On Thursday gold fell over $16 an ounce to fall below its May low while gold
stocks as a whole held their May lows, strengthening the positive divergence
between the stocks and the metal since the May low in the XAU.
This is important, because in all previous corrections over the past year
gold stocks fell harder than gold. Either the XAU/gld ratio would fall ahead
of gold falling, as the gold stocks led the metal down, or else gold stocks
would simply fall more than gold. If you recall during these times after gold
stocks dumped I'd say we'd need to see gold catch up with the drop in the metal
to be able to call a bottom.
Well on Thursday something different happened.
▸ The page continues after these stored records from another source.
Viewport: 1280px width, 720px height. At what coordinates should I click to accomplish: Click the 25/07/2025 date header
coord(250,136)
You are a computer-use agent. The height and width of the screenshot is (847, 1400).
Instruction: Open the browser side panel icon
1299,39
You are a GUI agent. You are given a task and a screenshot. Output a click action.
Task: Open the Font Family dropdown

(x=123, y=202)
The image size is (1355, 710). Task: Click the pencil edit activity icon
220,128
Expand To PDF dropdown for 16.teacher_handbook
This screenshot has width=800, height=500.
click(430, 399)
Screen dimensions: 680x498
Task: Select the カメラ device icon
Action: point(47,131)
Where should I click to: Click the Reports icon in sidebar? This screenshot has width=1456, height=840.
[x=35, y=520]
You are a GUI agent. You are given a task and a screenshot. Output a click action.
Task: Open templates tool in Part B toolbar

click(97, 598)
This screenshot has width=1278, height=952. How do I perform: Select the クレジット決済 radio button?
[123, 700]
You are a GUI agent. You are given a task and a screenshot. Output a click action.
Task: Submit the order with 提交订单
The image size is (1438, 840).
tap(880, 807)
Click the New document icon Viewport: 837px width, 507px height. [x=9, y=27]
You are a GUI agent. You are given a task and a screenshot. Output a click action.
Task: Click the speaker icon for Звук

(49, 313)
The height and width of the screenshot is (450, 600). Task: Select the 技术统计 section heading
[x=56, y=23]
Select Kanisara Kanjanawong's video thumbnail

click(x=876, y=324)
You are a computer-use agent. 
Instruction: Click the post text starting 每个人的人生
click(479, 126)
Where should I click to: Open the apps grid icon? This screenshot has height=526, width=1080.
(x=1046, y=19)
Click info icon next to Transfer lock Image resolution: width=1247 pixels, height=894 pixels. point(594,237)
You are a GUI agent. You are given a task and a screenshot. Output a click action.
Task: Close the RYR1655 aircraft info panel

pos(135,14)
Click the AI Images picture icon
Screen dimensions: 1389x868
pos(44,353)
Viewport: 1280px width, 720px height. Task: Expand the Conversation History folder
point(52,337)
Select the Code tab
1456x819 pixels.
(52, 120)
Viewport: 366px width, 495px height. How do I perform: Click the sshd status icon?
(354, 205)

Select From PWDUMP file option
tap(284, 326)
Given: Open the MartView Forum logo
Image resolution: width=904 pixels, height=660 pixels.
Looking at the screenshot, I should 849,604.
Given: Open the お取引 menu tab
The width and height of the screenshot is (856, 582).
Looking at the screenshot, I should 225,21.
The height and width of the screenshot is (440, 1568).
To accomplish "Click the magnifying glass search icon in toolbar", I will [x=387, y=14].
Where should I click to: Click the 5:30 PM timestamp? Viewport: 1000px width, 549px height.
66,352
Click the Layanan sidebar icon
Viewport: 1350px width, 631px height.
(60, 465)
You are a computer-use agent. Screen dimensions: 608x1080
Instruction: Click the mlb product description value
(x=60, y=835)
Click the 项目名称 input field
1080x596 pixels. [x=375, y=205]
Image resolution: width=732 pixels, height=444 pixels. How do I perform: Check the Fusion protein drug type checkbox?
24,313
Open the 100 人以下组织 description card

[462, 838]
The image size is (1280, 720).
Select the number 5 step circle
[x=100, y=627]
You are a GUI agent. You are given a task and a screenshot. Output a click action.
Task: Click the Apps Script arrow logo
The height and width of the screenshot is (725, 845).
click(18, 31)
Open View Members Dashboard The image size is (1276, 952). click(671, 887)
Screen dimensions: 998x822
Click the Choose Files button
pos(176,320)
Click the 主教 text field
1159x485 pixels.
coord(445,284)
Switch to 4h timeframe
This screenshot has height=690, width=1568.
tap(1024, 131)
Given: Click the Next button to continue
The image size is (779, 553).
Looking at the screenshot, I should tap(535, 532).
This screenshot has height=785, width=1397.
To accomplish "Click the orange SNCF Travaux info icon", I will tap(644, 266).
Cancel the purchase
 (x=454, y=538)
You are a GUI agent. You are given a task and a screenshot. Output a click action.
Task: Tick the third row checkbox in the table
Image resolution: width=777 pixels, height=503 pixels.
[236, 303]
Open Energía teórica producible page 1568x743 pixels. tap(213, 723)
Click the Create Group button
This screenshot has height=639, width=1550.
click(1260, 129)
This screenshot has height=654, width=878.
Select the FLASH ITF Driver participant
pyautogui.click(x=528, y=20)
While gold fell over $16 in
one day the XAU/gld and HUI/gld ratios didn't breakdown and on Friday they
actually began to turn up a bit. Gold stocks shrugged off a $16 plus point
drop in gold.

This is something we have not seen them do in over a year. You can see in
the chart above where I compare the three most recent gold stock drops and
the action in the XAU/gld ratio. You can see the trend for yourself.
If this action continues over the next 72 hours than I think a gold stock
breakout will indeed occur before this month is over. My article about gold
bears having "two weeks to live" last week will end up being their final warning.
Gold shorts will scramble to cover their positions.
Right now the XAU has resistance at 143 and support at 136.75. If it tests
143 this week it will be as sure of a thing as you can get in the stock market
that its going to breakout this month.

One thing that has me so bullish about gold stocks is the fact that the 200-day
bollinger bands are coming closer together on the XAU than they have been ever
since I started to follow gold stocks in 2002. The 200-day bollinger bands
measure the long-term volatility of a stock or index and when they come together
it means that a trend of long-term consolidation is about to end and a new
long-term trend is about to begin. We seen this happen in 2005, 2003, and 2002
in gold stocks and each time it did a huge new uplegs in the gold bull market
occurred. The fact that the bollinger bands are more narrow than they were
during those times suggests that the next upleg may dwarf the previous ones.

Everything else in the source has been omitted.